It’s no surprise that Yuri!!! On ICE has had a profound effect on my life recently, so regardless of its few shortcomings, flaws, or inconsistencies, the cafe will warmly welcome this anime as a “Caffè Mocha,” a proud rating for those shows that have touched my heart and are regarded as a must-watch from me. Watching YOI air throughout the cold, bitter wintry weather gave us all hope and anticipation for whatever excitement the next Wednesday would bring, and I’m seriously glad I joined Twitter when I did, otherwise I’d be missing out on the bountiful quantities of fan art, haha!

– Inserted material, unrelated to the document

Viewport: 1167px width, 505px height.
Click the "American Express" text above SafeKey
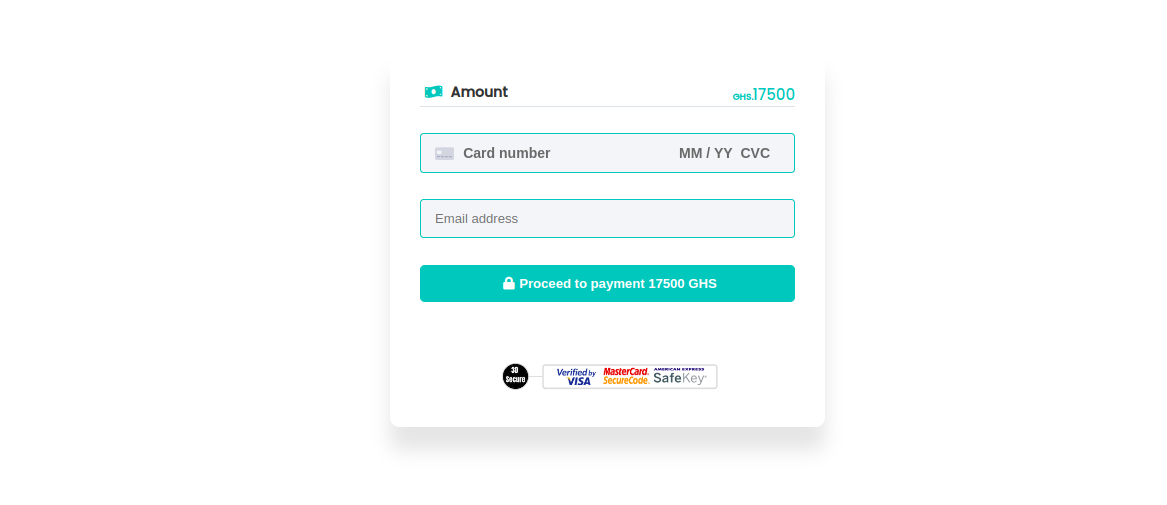pos(680,369)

I strongly recommend watching Yuri!!! On ICE via Crunchyroll since you can boot up all 12 episodes for FREE! And OH MY GOODNESS, I didn’t even get to talk about the incredible soundtrack that accompanied each of our star performers! Not to mention studio MAPPA’s captivating and elegant animation–it’s on it’s own level in terms of representing sports physics in anime!! And then Dean Fujioka’s instant hit opening “History Maker,” oh how INSPIRING this entire ensemble is!!! I consider myself lucky each day that we honestly got a show like this one. It truly went out of its way to bring us something wonderfully unique and powerful. Emotionally touching, entertaining, comedic, inciteful, inspirational, full of good vibes all around . . . wow, it just means so much to me, and I could probably go on and on forever~!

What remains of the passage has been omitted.